• [Exercise brief]: Please retype the data below in full.

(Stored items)
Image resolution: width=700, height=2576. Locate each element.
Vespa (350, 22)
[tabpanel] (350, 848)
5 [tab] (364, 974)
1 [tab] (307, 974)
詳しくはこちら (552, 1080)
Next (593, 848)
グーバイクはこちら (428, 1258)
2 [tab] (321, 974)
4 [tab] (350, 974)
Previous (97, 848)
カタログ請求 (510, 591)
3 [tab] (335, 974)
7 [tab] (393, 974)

• [Answer below]:
Image resolution: width=700, height=2576. Locate each element.
Vespa (350, 22)
[tabpanel] (350, 848)
5 [tab] (364, 974)
1 [tab] (307, 974)
詳しくはこちら (552, 1080)
Next (593, 848)
グーバイクはこちら (428, 1258)
2 [tab] (321, 974)
4 [tab] (350, 974)
Previous (97, 848)
カタログ請求 (510, 591)
3 [tab] (335, 974)
7 [tab] (393, 974)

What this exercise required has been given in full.